EXERCISE: Working from the records below, return word for word the line that contains "Select the 32 bit size radio button" and each line after it, ending with the last. Skip all pictures.

TASK DATA:
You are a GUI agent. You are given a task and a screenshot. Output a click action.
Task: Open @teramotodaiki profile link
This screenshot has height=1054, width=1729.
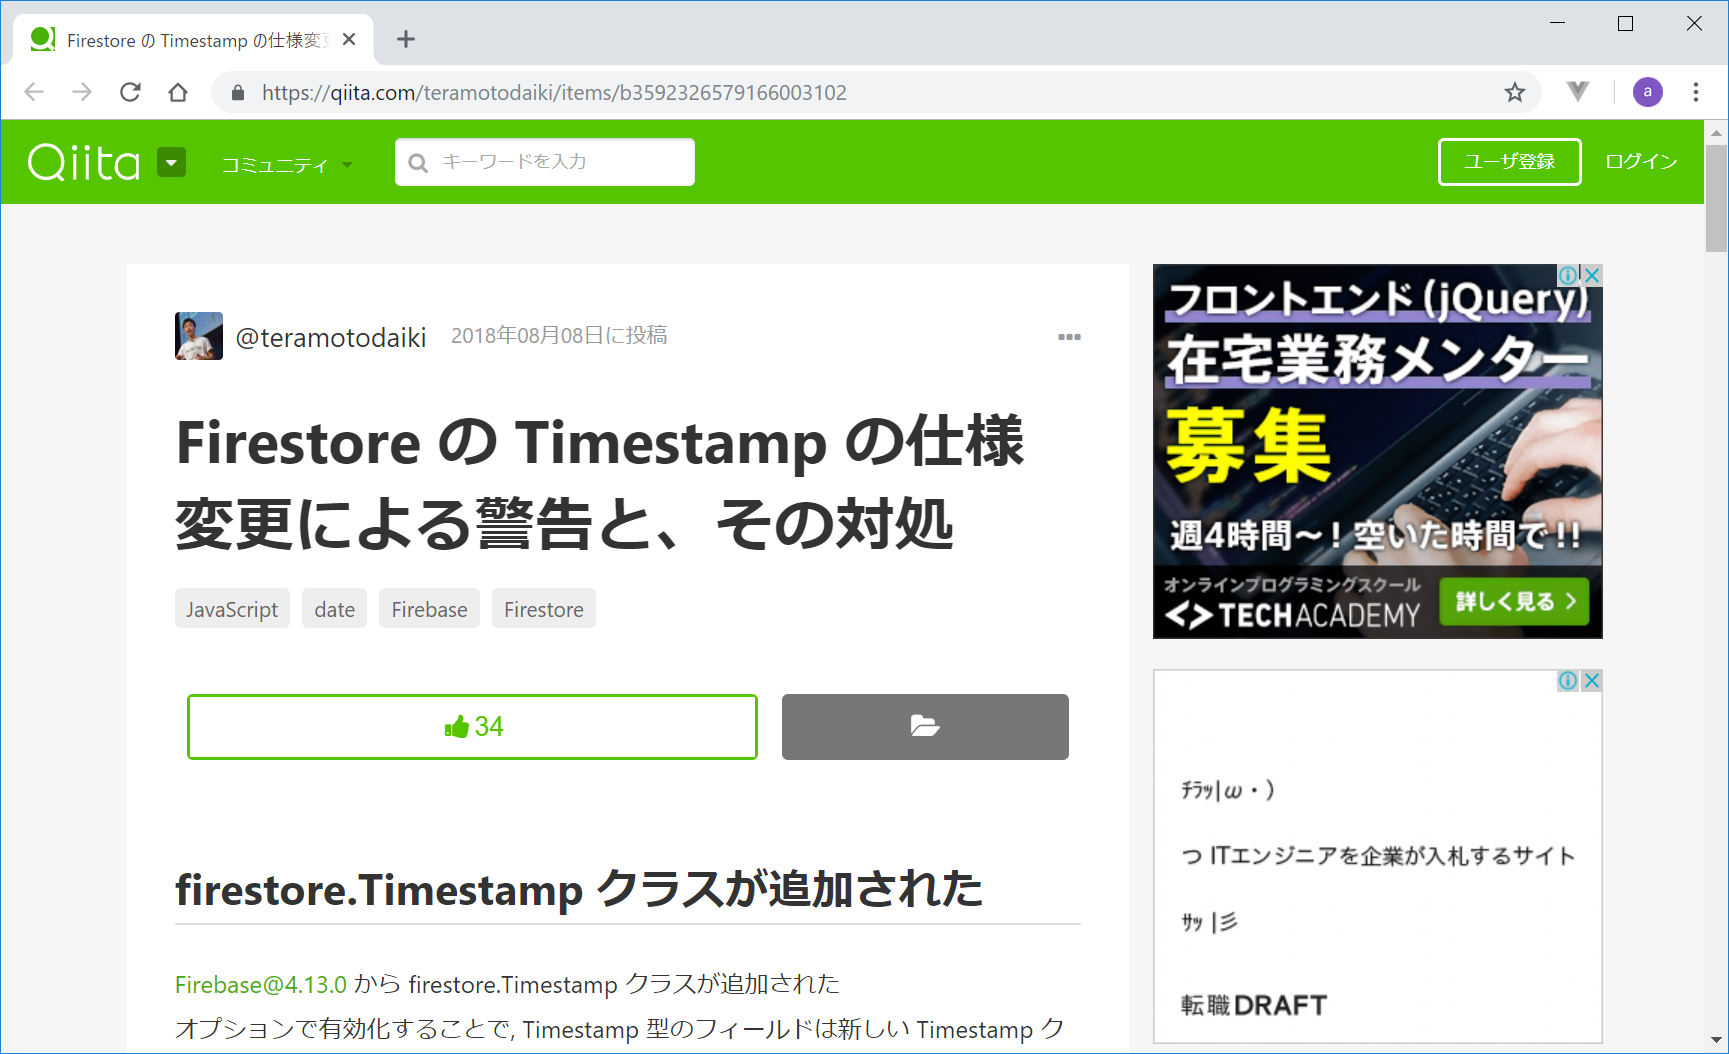[331, 338]
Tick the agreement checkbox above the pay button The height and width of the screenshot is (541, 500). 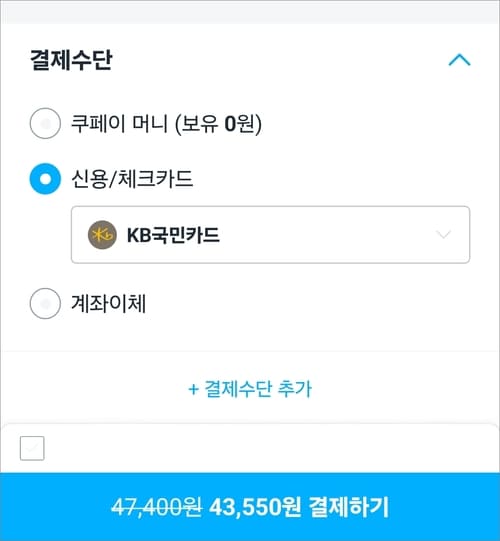(32, 448)
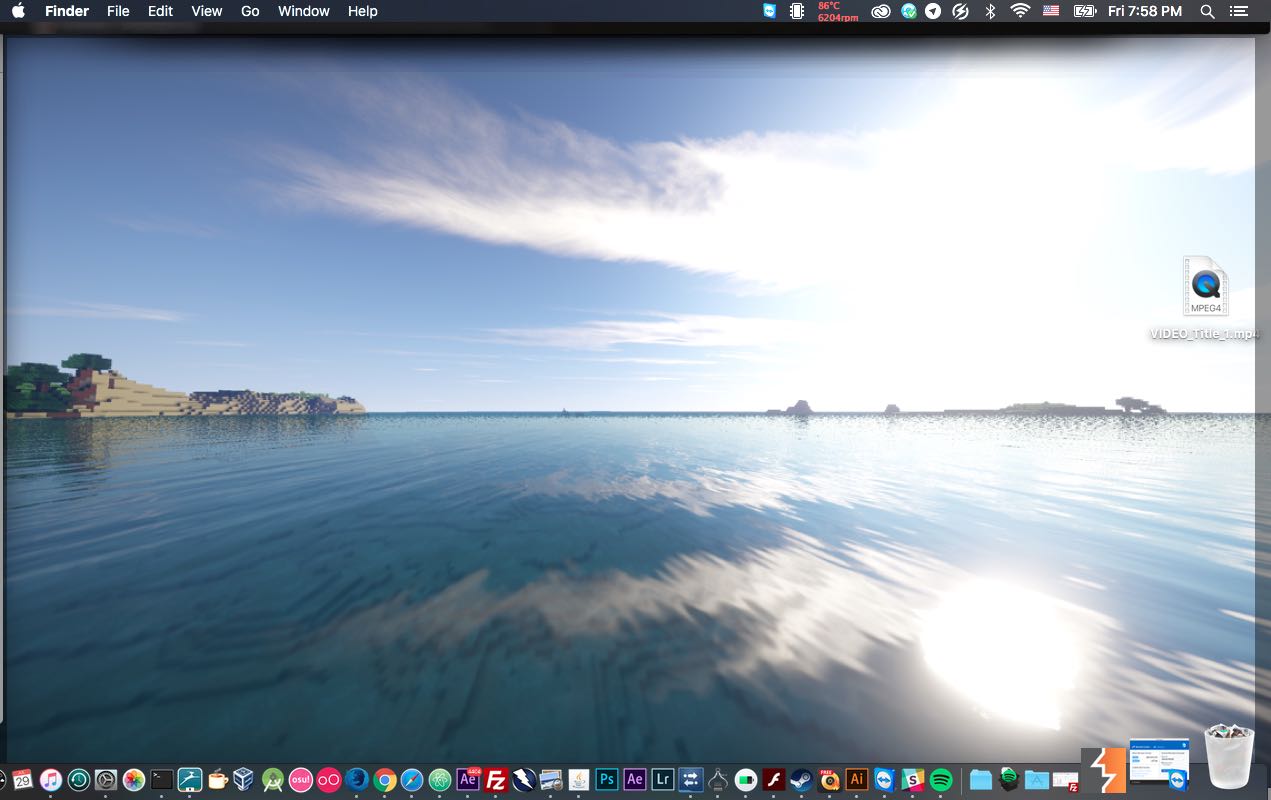Launch FileZilla from the dock

tap(495, 780)
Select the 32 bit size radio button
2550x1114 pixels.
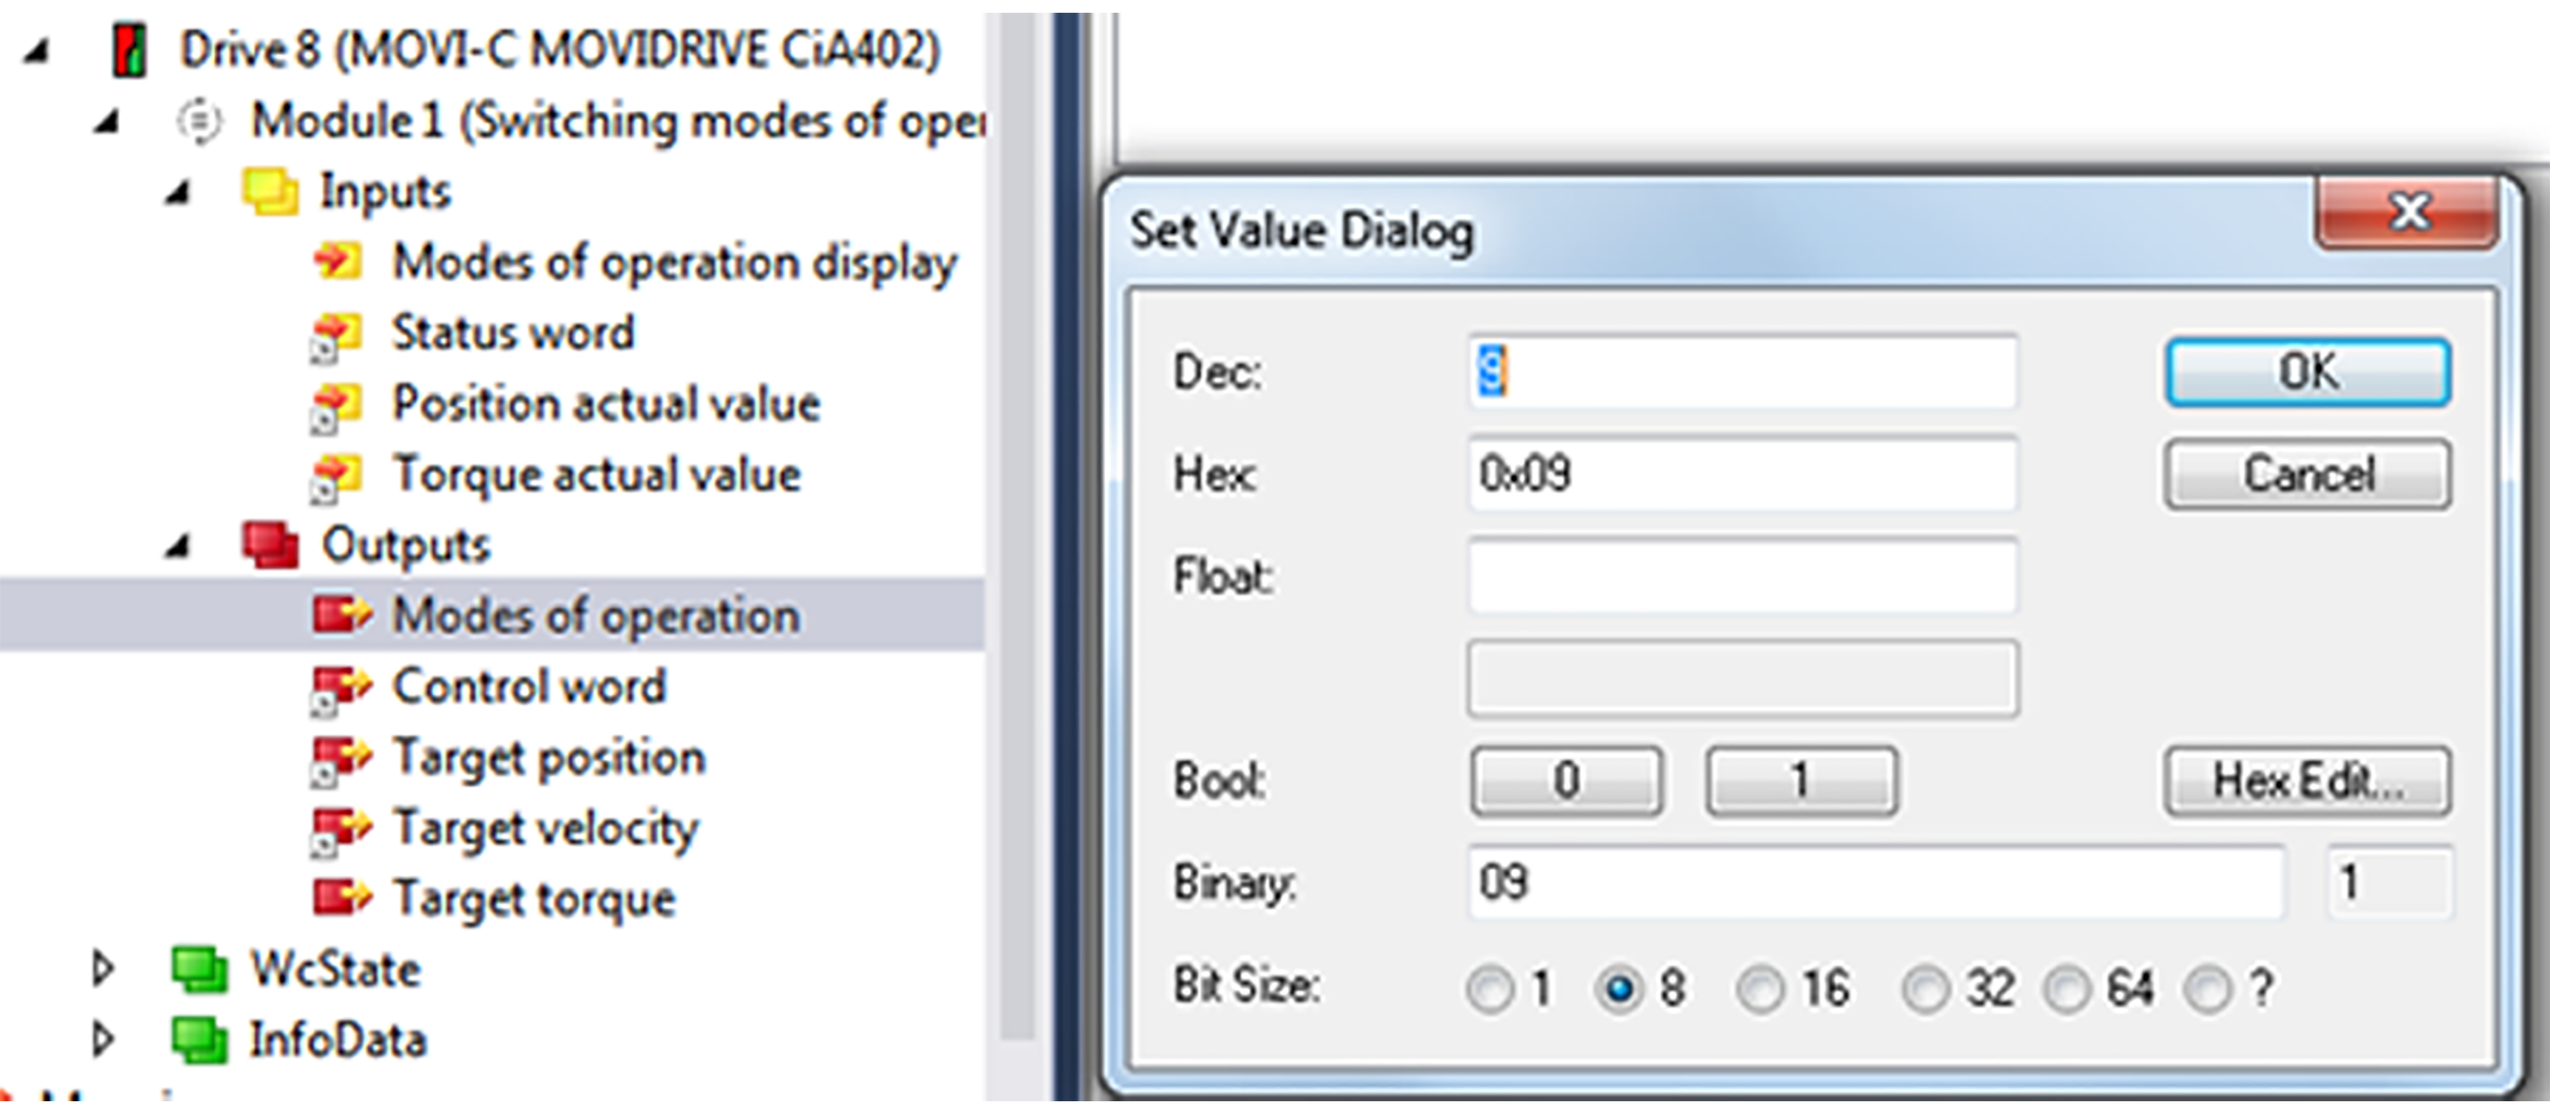pos(1926,989)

EXERCISE ANSWER:
Select the 32 bit size radio button
2550x1114 pixels.
pos(1926,989)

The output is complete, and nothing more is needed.